Perhaps Auditor White does not know that Thompson lobbied the Mississippi Legislature to draw his district more compact after the 2020 Census. But the Legislature opted to draw Thompson a sprawling district that extends almost the length of the western side of the state – at least in part to protect Republican congressmen by packing as many Black residents as possible into Thompson’s district and keeping the other three districts whiter.
In a 2018 interview with Mississippi Today, Thompson spoke of the impact of the Voting Rights Act.
As a student at Tougaloo College in the 1960s, he was working in the Delta to help register Black people to vote when he had a conversation with his mother, who said, “You know we don’t vote here in Bolton. It was a shock to me that I was up in Sunflower County helping register Black people to vote and even in my hometown they didn’t enjoy the same luxury.”
Thompson said that his father, an auto mechanic who died in 1964 before passage of the Voting Rights Act, never voted.
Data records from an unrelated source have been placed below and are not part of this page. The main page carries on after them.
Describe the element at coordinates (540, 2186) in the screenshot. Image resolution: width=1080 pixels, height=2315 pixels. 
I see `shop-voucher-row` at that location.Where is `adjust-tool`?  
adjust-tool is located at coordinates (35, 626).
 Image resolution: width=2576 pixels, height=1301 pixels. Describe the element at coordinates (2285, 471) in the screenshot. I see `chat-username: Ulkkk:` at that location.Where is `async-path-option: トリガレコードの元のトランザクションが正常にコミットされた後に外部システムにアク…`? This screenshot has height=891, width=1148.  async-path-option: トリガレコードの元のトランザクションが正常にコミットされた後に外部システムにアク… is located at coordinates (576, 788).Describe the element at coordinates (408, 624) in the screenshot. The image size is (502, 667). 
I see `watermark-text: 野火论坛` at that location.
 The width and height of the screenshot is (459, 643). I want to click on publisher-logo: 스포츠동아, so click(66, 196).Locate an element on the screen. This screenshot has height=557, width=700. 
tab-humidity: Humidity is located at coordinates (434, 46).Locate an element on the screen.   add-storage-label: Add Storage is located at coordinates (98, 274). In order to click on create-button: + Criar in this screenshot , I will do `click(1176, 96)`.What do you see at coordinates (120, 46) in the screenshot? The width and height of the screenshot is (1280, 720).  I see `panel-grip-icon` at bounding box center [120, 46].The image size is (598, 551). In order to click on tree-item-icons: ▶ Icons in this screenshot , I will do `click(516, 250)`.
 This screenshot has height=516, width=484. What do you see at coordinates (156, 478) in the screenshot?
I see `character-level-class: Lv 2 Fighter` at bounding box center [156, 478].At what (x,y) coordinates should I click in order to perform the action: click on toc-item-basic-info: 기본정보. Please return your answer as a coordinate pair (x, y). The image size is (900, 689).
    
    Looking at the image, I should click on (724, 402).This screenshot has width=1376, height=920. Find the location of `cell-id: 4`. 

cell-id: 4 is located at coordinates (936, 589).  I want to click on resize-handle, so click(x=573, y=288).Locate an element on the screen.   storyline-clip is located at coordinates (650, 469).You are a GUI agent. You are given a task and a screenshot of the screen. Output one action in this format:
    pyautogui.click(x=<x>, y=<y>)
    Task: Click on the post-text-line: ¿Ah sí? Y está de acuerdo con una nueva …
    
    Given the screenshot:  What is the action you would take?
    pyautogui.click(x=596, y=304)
His mother, a school teacher, did and most likely cast her first vote for her son when he ran and was elected in 1969 to the Board of Aldermen in his hometown of Bolton.
Without the Voting Rights Act, that would not have been possible. And without the Voting Rights Act today, it is safe to assume there would be fewer Black people elected to office, not just in Mississippi but throughout the nation.
Some might say that is a good thing. But is it really?